* What to produce
From the entries underneath, give the number of lines holding the word "three", without any other words.
START Source records
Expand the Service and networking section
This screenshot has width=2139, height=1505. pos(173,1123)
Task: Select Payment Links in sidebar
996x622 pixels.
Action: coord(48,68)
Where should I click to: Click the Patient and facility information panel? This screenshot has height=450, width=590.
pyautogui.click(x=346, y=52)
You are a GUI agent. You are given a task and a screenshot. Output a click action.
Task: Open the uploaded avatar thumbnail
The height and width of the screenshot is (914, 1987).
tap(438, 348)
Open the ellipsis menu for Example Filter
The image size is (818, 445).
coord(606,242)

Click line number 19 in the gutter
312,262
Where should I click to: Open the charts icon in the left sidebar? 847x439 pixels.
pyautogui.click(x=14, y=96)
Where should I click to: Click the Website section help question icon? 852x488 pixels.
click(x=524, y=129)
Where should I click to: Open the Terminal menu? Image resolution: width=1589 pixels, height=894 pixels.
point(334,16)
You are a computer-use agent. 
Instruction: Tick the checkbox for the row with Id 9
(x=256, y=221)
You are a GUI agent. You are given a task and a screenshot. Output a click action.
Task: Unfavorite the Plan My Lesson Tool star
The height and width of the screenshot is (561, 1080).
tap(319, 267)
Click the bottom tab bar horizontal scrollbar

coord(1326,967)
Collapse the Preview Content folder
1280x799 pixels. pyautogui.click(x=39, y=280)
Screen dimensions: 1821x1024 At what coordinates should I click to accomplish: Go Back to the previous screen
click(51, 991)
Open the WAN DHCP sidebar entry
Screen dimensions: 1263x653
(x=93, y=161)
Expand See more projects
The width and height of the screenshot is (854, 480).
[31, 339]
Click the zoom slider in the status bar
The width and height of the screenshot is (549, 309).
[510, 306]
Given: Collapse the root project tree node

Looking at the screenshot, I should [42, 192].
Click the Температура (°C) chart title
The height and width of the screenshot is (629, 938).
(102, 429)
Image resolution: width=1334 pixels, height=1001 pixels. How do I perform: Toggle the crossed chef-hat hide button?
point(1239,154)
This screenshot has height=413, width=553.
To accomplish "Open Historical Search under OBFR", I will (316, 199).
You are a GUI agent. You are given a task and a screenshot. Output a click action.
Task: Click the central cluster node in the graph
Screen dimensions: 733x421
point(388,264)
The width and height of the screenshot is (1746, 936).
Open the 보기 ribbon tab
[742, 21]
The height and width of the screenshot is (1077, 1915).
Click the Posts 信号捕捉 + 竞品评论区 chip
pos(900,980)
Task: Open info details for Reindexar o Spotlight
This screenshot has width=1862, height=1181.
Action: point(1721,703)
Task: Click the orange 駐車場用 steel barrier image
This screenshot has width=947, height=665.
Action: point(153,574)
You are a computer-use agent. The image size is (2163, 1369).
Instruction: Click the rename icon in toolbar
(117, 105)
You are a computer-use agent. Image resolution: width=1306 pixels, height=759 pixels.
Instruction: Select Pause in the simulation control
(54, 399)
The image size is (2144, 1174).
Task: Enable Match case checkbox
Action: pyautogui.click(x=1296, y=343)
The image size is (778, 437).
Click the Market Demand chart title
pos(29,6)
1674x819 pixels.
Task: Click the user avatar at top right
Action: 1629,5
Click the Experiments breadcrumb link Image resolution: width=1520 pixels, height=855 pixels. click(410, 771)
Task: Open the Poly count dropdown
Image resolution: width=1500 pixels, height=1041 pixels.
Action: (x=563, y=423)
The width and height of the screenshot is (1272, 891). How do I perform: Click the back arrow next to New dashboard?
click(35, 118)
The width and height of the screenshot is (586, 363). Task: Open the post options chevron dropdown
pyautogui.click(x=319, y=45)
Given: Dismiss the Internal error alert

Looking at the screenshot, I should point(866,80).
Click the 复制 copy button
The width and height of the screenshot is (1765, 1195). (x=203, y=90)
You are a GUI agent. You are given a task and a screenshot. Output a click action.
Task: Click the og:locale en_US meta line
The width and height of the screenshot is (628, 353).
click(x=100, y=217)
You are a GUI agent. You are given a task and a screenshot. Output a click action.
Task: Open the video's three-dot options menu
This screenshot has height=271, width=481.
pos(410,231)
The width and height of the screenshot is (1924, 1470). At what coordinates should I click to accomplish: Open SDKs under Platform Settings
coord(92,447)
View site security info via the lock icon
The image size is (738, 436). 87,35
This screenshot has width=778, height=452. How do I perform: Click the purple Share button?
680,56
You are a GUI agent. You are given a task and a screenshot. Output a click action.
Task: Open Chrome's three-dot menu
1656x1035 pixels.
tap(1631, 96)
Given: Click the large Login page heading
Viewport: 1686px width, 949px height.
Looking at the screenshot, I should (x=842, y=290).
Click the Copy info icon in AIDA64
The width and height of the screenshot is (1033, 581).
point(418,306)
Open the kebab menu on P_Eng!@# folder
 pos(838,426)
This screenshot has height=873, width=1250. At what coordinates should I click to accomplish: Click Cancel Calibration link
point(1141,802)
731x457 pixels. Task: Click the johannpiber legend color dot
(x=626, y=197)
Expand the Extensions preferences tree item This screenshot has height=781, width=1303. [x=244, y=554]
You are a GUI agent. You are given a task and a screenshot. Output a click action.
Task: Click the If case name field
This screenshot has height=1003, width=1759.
END Source records
* Completed exercise
2